Task objective
Search the data for "computer" and copy every matching line.

Entries shown
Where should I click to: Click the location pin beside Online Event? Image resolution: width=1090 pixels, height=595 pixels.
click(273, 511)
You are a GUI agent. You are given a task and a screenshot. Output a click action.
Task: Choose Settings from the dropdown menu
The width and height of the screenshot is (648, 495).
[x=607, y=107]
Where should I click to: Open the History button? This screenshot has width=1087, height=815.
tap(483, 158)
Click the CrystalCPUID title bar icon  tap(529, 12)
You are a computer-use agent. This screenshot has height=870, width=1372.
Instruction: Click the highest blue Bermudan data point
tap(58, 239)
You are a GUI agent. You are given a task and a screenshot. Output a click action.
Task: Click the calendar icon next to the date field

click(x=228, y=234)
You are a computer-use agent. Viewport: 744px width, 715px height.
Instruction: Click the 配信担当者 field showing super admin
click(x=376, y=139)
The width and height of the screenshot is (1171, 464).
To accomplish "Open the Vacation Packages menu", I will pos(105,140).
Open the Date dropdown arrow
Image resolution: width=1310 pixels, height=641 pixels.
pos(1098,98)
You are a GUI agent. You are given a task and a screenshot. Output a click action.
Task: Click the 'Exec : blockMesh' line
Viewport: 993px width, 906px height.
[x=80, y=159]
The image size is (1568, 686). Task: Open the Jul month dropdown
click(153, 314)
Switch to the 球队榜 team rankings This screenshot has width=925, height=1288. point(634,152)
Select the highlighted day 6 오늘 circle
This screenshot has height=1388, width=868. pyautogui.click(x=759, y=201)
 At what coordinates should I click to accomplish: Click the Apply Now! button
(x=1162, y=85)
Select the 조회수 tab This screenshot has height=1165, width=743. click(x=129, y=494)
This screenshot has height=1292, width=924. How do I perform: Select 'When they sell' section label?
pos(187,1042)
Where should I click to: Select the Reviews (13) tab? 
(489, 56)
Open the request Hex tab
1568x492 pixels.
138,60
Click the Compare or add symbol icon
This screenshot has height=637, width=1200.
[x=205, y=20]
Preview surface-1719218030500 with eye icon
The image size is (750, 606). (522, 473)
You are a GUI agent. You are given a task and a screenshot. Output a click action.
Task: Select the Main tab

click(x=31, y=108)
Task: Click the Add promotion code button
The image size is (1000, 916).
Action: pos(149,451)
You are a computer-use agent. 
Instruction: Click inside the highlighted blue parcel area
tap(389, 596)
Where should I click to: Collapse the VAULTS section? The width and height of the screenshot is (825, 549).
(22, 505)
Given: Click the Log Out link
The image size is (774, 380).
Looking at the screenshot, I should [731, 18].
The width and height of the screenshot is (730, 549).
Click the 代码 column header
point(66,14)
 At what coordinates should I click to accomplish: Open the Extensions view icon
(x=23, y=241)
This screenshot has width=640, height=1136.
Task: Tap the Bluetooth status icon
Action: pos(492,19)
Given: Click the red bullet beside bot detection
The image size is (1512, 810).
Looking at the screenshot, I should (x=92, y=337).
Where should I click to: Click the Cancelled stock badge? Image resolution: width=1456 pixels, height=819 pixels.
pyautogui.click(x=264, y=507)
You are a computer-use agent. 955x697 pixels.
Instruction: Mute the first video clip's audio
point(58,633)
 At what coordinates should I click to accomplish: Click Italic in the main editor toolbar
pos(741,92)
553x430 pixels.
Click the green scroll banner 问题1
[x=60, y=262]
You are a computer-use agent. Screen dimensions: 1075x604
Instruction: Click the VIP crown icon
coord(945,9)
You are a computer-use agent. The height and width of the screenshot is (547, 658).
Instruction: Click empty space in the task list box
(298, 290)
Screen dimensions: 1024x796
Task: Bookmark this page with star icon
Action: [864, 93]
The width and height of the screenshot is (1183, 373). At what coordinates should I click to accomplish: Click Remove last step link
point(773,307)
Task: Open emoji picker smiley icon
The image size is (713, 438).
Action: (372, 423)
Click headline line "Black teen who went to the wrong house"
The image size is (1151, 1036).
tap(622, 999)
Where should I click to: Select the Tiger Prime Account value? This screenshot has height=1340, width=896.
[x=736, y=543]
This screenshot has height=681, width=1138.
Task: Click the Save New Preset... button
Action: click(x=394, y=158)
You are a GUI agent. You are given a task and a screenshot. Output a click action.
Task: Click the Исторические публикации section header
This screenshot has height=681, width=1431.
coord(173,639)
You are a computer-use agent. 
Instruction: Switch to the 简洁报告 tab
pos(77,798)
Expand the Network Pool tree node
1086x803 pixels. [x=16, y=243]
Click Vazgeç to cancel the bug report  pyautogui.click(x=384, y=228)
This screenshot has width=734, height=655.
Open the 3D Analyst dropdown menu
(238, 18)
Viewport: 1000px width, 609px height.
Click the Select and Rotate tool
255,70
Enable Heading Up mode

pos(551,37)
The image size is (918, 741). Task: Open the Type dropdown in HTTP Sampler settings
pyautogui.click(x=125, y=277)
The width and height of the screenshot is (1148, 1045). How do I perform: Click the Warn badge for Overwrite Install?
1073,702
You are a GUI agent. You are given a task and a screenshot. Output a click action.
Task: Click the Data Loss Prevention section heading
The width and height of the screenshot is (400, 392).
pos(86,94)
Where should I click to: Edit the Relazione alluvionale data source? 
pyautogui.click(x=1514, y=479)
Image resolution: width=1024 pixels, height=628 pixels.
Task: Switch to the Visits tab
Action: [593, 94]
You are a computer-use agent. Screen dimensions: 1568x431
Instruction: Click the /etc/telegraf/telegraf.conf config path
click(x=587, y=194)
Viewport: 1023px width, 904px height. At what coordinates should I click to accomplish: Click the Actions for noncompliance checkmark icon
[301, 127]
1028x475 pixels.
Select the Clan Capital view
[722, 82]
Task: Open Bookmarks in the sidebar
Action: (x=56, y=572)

The answer
You are a computer-use agent. This screenshot has height=870, width=1372.
You are a computer-use agent. Viewport: 744px width, 715px height.
You are a computer-use agent. 
You are a computer-use agent. 955x697 pixels.
You are a computer-use agent. Screen dimensions: 1075x604
You are a computer-use agent. The height and width of the screenshot is (547, 658).
You are a computer-use agent. 
You are a computer-use agent. Screen dimensions: 1568x431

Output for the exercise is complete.